Tokenization, or How I Learned to Stop Worrying and Love the Vault

A handbook for using tokenization for card payments

Jan 08, 2024

Welcome to Money In Transit, the newsletter for startup founders who find themselves dragged into payments technology. I’m Alvaro Duran.

Today’s post deals with a widespread but not well-understood technology for securing card payments. You may have heard that tokens are “a placeholder for the actual card number”, but have never delved deeper into how it all works.

This is your chance to learn more.

Consider sharing this post with a founder who wants to start doing some analytics on their payment data.

Right now, somewhere, there is a database with millions of rows that contain social security numbers in plain text, unscrambled. For everyone to see.

A Jackpot for hackers.

Early stage startup founders are often dismissive when it comes to security. They are so laser focused on Priority Number One that they even “forget” about keeping things moderately safe.

If I had a dollar every time I heard the phrase “Yeah, we’re not rotating our API keys yet, but we will, someday”...

Scale ups treat security a little bit better, because they see it as a necessary evil. But they almost never invest enough in it. That’s because when a data breach happens, it is often the users, and not the company, who feel the pain.

This is Cybersecurity’s Elephant in the Room: it seldom makes economic sense for companies to secure their data. That’s why regulators have had to step in and gradually build a comprehensive set of rules and restrictions that companies have to follow when it comes to their users’ data.

Or else.

This has happened in card payments, with a twist: the regulators didn’t come from the public sphere. No, they came from Visa, Mastercard, and the rest of the payment schemes.

Sick of credit card fraud, but sicker about the idea that card payments could become so wild-west-y that people reverted back to cash, they ended up forming a regulatory council and a standard commonly known as PCI.

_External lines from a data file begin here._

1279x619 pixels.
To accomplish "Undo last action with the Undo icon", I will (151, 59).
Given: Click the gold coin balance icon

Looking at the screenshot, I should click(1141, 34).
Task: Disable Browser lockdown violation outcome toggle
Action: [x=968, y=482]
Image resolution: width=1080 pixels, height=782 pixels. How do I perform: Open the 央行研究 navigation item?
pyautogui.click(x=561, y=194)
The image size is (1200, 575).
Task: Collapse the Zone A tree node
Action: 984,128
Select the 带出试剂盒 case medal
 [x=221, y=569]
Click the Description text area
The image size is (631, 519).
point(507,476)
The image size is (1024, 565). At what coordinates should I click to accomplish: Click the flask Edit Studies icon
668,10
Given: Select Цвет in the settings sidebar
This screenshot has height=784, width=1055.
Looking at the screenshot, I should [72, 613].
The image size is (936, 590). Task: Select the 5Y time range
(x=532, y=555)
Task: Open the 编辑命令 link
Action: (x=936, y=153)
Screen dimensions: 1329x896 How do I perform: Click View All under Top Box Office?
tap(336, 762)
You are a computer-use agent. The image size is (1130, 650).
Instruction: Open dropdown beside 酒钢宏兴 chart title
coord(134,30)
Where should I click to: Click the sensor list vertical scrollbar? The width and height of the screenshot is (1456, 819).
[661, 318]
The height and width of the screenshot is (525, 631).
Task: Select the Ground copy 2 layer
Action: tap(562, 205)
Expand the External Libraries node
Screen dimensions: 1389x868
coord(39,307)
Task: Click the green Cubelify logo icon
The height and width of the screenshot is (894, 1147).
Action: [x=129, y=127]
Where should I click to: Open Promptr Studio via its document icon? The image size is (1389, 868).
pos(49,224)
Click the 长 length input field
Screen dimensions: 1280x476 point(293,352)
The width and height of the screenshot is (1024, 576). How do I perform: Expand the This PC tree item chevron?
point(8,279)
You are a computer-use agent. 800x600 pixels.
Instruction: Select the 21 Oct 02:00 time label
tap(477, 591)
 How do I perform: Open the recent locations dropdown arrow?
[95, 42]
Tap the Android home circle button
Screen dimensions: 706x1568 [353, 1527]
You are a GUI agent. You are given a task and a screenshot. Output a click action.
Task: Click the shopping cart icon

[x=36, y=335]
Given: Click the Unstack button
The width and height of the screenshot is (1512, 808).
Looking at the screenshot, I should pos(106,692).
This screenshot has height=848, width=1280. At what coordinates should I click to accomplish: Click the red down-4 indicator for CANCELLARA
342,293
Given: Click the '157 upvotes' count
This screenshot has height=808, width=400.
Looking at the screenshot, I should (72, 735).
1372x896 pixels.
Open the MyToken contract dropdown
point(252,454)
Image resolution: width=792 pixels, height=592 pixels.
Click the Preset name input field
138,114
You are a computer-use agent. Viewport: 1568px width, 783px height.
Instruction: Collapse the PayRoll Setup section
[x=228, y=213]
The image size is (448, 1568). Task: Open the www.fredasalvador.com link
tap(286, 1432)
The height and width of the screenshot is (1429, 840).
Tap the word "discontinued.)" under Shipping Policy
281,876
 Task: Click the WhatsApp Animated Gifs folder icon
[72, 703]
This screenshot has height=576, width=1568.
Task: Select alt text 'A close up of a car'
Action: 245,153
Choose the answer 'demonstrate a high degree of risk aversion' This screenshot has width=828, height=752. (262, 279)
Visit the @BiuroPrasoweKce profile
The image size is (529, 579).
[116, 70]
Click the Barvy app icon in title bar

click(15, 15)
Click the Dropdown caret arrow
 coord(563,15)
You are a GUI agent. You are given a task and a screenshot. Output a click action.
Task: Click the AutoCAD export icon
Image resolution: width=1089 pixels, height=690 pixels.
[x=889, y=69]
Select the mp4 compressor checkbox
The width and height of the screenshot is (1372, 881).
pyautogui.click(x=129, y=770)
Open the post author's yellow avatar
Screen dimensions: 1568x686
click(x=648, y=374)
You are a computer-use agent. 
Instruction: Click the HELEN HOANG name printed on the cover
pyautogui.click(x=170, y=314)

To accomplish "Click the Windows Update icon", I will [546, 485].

This standard is designed to guarantee the security of the card payment ecosystem. Every participant has to adhere to a set of strict rules and audits, or be subject to fees. Or worse: being unable to accept card payments.

That, online, is synonymous with death.

One of the most recent techniques to protect cardholder data is tokenization. However, even the most important book on payments nowadays has only a petty paragraph about it:

PCI compliance is an important step, but it is becoming evident that attacks are still possible. Several other initiatives are underway to further protect card data, including tokenization (which substitutes a placeholder number for the actual card number) and end-to-end encryption (to protect card data from being entered into point-of-sale acceptance locations).
— Payments Systems in the US

That is an understatement. In my opinion, tokenization has become one of the most powerful ways to reduce the associated costs of PCI compliance.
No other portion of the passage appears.